EXTRAIT DE PAGE:

-- -- --

Genre : Comédie dramatique
Durée : 1h59
États-Unis

En Bref

Un ado sportif en phase dépressive tombant dans les jeux vidéo, un couple ne se désirant plus tombant dans l’adultère, ou encore une adolescente anorexique tombant dans les bras d’un homme à femmes, et on en passe... Tout cela dans un même film, ça ferait trop ?

Jason Reitman ose pourtant et tente de nous refaire un film générationnel ancré dans la société actuelle. Mais là où la mayonnaise avait pris en 2007 faisant de Juno un classique du cinéma indépendant américain des années 2000, ce film choral se perd dans une tentative d’analyse de l’impact des nouvelles technologies sur notre génération.


Le postulat a le mérite d’intéresser : quelle est l’influence des nouvelles technologies et réseaux sociaux sur les enfants de cette génération, appelée pour certains la « génération Facebook » ? Le recul nécessaire à une telle analyse commence à apparaître aujourd’hui et l’audace de faire un film dépeignant cela était bien présent. Pas ici de film d’anticipation, sur l’impact potentiel, mais une tentative de film d’analyse sociétale.

Malheureusement dans le choix même des personnages, le film semble ne pouvoir décoller. Les protagonistes ne sont absolument pas ancrés dans la société, ou alors celle américaine et on ne le savait pas. Ce ne sont qu’un lot d’idées reçues et clichés sur ce que pourrait être l’adolescence face aux nouvelles technologies. Certes l’adolescent qui est en nous ou l’adulte avec le couple peut retrouver ici certaines lointaines ressemblances ou fantasmes. A vouloir ratisser trop loin, l’ambition du réalisateur américain était surement trop grande et tout est vu de l’extérieur. La diégèse du film se fait par des hasards qu’on se surprend à encore voir aujourd’hui, tout comme la renaissance des films chorals au passage. Du fils qui s’aperçoit sur Facebook que sa mère se remarie, une minute avant qu’elle ne le bloque, à des conversations pornographiques sans queue ni tête entre deux jeunes, en passant par des parents castrateurs les privant d’internet à ceux frustrés les forçant à réussir dans la mode ou le sport, là où ils ont échoués. Ce sont des situations plausibles. De là à toutes les réunir dans un même lycée, un même cercle, un même film... Au final à force de prendre des cas extrêmes basculant dans le malheur à mi-film pour aboutir à un happy end, le dilemme est débusqué rapidement, cachant une moralité énorme.

-- -- --

EXTRAITS DE DONNÉES:

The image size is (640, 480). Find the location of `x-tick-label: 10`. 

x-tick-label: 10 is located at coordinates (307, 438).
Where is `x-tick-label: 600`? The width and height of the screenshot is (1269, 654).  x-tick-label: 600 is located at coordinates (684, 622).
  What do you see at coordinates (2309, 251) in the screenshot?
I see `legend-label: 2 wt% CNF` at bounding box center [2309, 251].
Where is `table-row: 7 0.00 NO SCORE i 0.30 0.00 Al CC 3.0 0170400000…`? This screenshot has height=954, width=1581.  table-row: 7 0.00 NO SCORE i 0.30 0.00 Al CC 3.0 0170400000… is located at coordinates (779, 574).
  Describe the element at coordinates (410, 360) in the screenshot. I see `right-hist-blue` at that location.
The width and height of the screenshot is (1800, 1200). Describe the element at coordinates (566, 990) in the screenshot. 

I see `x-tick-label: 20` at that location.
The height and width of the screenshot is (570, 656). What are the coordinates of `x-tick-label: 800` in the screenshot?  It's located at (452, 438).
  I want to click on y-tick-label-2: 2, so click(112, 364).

-- -- --

CONSIGNE:
D'après la critique du film :
(a) Combien de temps dure le film ?
(b) Quel film de Jason Reitman, sorti en 2007, est devenu un classique du cinéma indépendant américain des années 2000 ?
(c) Comment certains appellent-ils la génération des enfants influencée par les nouvelles technologies et les réseaux sociaux ?

VOTRE RÉPONSE:
(a) 1h59
(b) Juno
(c) La « génération Facebook »